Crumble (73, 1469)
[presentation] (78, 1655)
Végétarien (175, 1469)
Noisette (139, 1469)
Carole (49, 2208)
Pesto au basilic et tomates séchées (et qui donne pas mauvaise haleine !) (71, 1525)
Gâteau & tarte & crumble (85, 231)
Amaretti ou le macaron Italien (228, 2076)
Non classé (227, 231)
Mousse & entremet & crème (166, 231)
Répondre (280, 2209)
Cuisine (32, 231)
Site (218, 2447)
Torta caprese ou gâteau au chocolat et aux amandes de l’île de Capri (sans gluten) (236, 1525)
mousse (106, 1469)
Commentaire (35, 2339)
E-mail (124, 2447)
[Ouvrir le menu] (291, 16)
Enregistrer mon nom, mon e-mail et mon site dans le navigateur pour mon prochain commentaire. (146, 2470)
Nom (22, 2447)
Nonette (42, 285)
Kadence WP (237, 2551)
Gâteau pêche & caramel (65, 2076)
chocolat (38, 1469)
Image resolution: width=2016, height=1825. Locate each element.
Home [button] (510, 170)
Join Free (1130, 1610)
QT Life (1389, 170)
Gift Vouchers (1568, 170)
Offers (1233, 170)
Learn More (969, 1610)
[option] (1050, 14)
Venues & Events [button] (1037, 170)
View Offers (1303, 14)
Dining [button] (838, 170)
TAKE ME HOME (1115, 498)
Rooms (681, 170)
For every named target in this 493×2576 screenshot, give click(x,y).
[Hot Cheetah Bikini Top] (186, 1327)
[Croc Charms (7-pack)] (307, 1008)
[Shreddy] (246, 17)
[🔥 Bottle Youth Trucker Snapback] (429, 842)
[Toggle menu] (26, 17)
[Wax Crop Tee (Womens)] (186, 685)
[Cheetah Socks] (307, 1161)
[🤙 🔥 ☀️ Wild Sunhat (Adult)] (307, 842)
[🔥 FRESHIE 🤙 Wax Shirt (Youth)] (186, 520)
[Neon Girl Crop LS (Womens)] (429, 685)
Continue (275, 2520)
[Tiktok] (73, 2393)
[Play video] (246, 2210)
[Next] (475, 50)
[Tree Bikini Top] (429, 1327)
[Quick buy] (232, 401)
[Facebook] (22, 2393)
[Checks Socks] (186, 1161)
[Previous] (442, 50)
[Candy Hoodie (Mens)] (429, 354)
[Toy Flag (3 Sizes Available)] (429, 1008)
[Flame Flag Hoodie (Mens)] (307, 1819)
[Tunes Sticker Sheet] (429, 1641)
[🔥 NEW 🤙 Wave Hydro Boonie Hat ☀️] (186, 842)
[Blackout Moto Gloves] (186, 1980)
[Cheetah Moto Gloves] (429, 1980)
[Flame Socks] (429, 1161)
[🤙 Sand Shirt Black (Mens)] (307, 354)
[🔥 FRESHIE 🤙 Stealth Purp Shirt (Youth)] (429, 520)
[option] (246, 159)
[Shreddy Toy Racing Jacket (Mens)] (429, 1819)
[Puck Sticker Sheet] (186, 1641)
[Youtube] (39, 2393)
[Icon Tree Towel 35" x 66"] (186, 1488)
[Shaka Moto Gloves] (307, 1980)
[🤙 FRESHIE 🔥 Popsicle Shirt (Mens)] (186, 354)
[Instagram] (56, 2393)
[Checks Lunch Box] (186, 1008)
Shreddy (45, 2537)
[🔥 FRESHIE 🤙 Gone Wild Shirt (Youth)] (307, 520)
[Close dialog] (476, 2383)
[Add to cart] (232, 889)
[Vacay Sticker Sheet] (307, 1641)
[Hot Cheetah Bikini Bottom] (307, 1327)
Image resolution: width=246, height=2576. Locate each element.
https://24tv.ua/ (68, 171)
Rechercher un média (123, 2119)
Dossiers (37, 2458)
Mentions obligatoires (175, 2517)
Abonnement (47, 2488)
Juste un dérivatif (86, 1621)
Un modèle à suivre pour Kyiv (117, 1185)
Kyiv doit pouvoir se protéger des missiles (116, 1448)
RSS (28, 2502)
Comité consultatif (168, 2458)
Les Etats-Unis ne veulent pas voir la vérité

----

The task calls for every line of the material to be reproduced precisely.

Crumble (73, 1469)
[presentation] (78, 1655)
Végétarien (175, 1469)
Noisette (139, 1469)
Carole (49, 2208)
Pesto au basilic et tomates séchées (et qui donne pas mauvaise haleine !) (71, 1525)
Gâteau & tarte & crumble (85, 231)
Amaretti ou le macaron Italien (228, 2076)
Non classé (227, 231)
Mousse & entremet & crème (166, 231)
Répondre (280, 2209)
Cuisine (32, 231)
Site (218, 2447)
Torta caprese ou gâteau au chocolat et aux amandes de l’île de Capri (sans gluten) (236, 1525)
mousse (106, 1469)
Commentaire (35, 2339)
E-mail (124, 2447)
[Ouvrir le menu] (291, 16)
Enregistrer mon nom, mon e-mail et mon site dans le navigateur pour mon prochain commentaire. (146, 2470)
Nom (22, 2447)
Nonette (42, 285)
Kadence WP (237, 2551)
Gâteau pêche & caramel (65, 2076)
chocolat (38, 1469)
Image resolution: width=2016, height=1825. Locate each element.
Home [button] (510, 170)
Join Free (1130, 1610)
QT Life (1389, 170)
Gift Vouchers (1568, 170)
Offers (1233, 170)
Learn More (969, 1610)
[option] (1050, 14)
Venues & Events [button] (1037, 170)
View Offers (1303, 14)
Dining [button] (838, 170)
TAKE ME HOME (1115, 498)
Rooms (681, 170)
For every named target in this 493×2576 screenshot, give click(x,y).
[Hot Cheetah Bikini Top] (186, 1327)
[Croc Charms (7-pack)] (307, 1008)
[Shreddy] (246, 17)
[🔥 Bottle Youth Trucker Snapback] (429, 842)
[Toggle menu] (26, 17)
[Wax Crop Tee (Womens)] (186, 685)
[Cheetah Socks] (307, 1161)
[🤙 🔥 ☀️ Wild Sunhat (Adult)] (307, 842)
[🔥 FRESHIE 🤙 Wax Shirt (Youth)] (186, 520)
[Neon Girl Crop LS (Womens)] (429, 685)
Continue (275, 2520)
[Tiktok] (73, 2393)
[Play video] (246, 2210)
[Next] (475, 50)
[Tree Bikini Top] (429, 1327)
[Quick buy] (232, 401)
[Facebook] (22, 2393)
[Checks Socks] (186, 1161)
[Previous] (442, 50)
[Candy Hoodie (Mens)] (429, 354)
[Toy Flag (3 Sizes Available)] (429, 1008)
[Flame Flag Hoodie (Mens)] (307, 1819)
[Tunes Sticker Sheet] (429, 1641)
[🔥 NEW 🤙 Wave Hydro Boonie Hat ☀️] (186, 842)
[Blackout Moto Gloves] (186, 1980)
[Cheetah Moto Gloves] (429, 1980)
[Flame Socks] (429, 1161)
[🤙 Sand Shirt Black (Mens)] (307, 354)
[🔥 FRESHIE 🤙 Stealth Purp Shirt (Youth)] (429, 520)
[option] (246, 159)
[Shreddy Toy Racing Jacket (Mens)] (429, 1819)
[Puck Sticker Sheet] (186, 1641)
[Youtube] (39, 2393)
[Icon Tree Towel 35" x 66"] (186, 1488)
[Shaka Moto Gloves] (307, 1980)
[🤙 FRESHIE 🔥 Popsicle Shirt (Mens)] (186, 354)
[Instagram] (56, 2393)
[Checks Lunch Box] (186, 1008)
Shreddy (45, 2537)
[🔥 FRESHIE 🤙 Gone Wild Shirt (Youth)] (307, 520)
[Close dialog] (476, 2383)
[Add to cart] (232, 889)
[Vacay Sticker Sheet] (307, 1641)
[Hot Cheetah Bikini Bottom] (307, 1327)
Image resolution: width=246, height=2576. Locate each element.
https://24tv.ua/ (68, 171)
Rechercher un média (123, 2119)
Dossiers (37, 2458)
Mentions obligatoires (175, 2517)
Abonnement (47, 2488)
Juste un dérivatif (86, 1621)
Un modèle à suivre pour Kyiv (117, 1185)
Kyiv doit pouvoir se protéger des missiles (116, 1448)
RSS (28, 2502)
Comité consultatif (168, 2458)
Les Etats-Unis ne veulent pas voir la vérité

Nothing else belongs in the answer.